The Environment Minister, and deputy leader of Labour, who is the party's Director of Elections, is also to announce the terms of a review of An Bord Pleanala later this month with "issues of transparency and communications'' to be addressed.
The move comes as part of a series of events where Mr Kelly plans to ''reverse the process of rural decline under Fianna Fail with one of rural regeneration under Labour."
''Rural Ireland is in my DNA," he said. "There will be a series of announcements in the next number of weeks detailing how we are going to re-energise rural communities''.
Following the growth in opposition to wind farms and pylons, Mr Kelly also said: ''Wind farm guidelines are being reviewed right now.
"We can't continue in the way that we have, this is a huge issue in rural Ireland and must be completely addressed."

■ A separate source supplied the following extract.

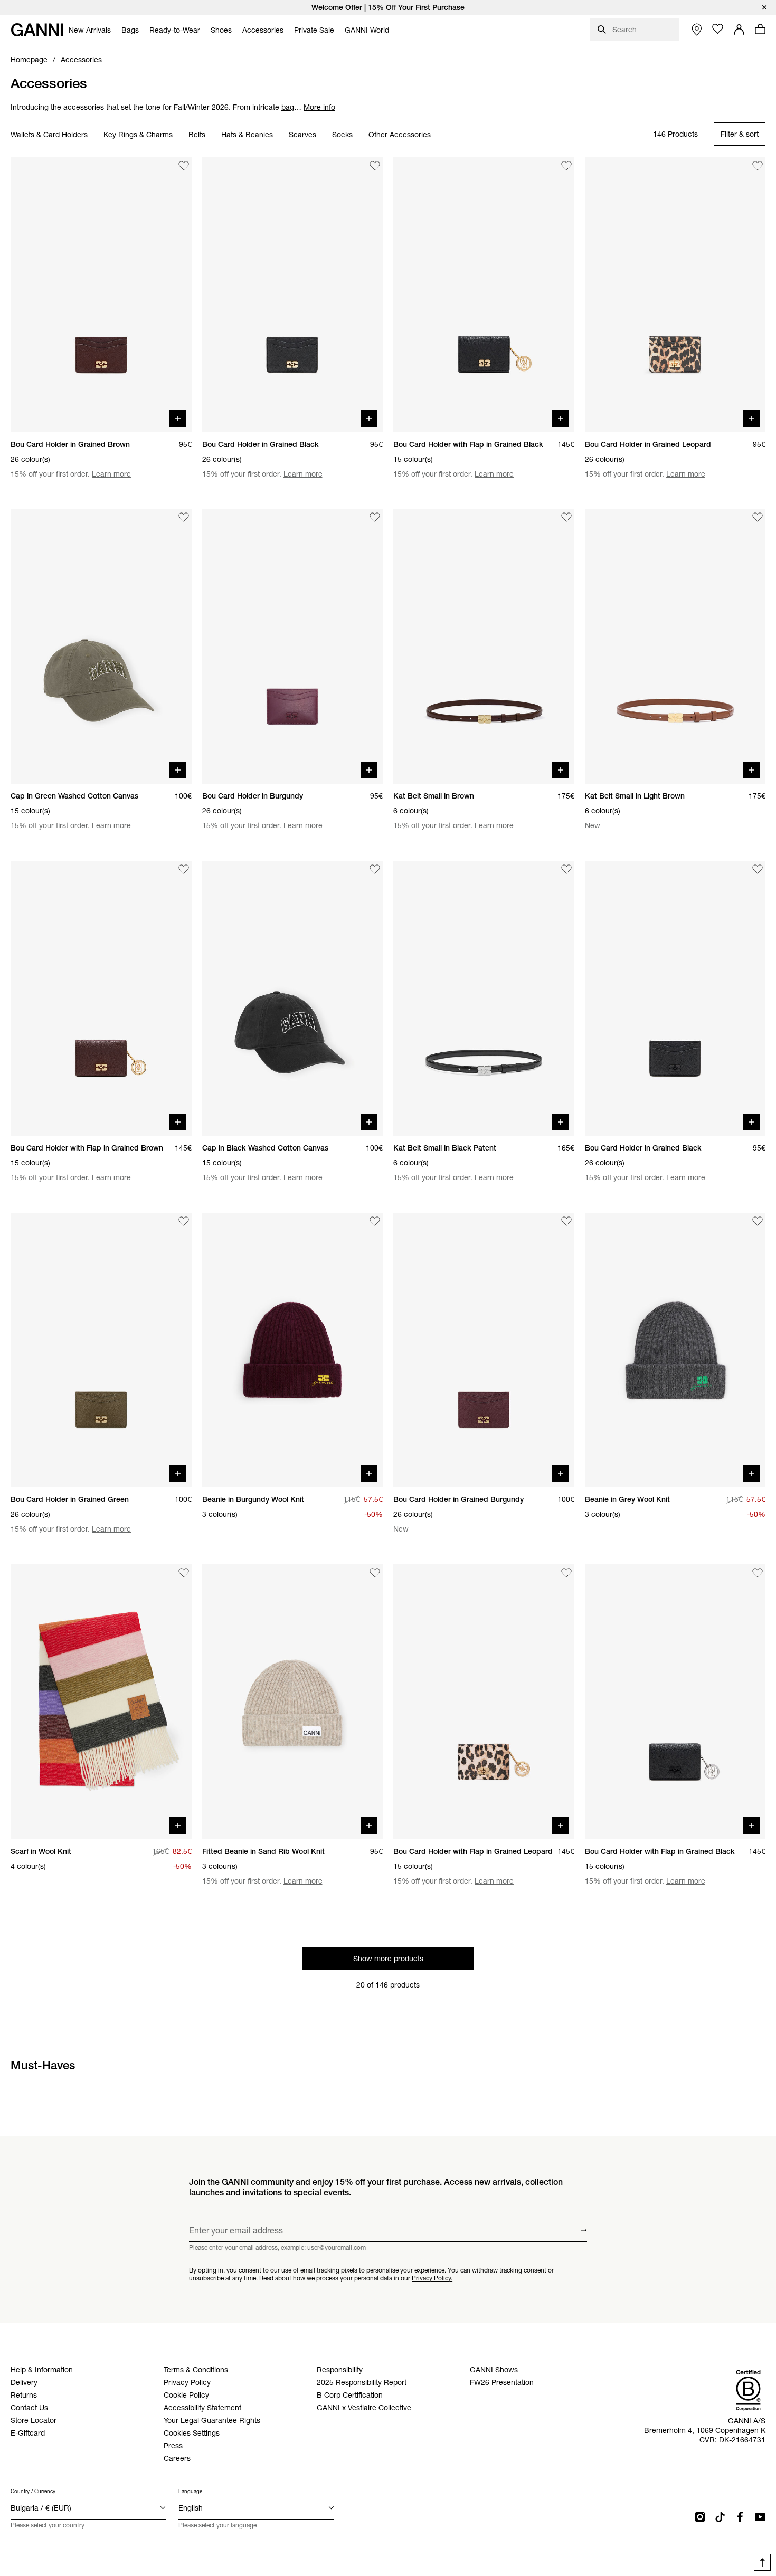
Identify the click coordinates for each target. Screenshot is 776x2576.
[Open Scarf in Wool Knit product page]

It is expected the review will also examine the expected increase in strategic infrastructure proposals such as major roads, electricity transmission lines, planning consents for key cross-border energy infrastructure projects and wind farms. Mr Kelly also revealed that he plans to reform building regulations as a priority.
The minister said that when it came to small developments, houses and extensions, the current rules were ''like using a mallet to crack a nut."
''We cannot continue with the present regulations for one off houses, extensions and small developments," Mr Kelly said. "Regulations need to be simpler to understand and comply with for people in the countryside who want to build their own houses; you don't want them facing unexpected costs.
''Building regulations are important, but you don't need the same conditions for an eight-storey apartment as an extension to a three-bedroomed house''.
The Bord Pleanala review will examine the anticipated increase in construction activity and the related increase of planning applications and appeals in the coming years as the economy recovers.
The minister intends in a new Planning Bill to also "crack down on large multiples that are holding vacant sites".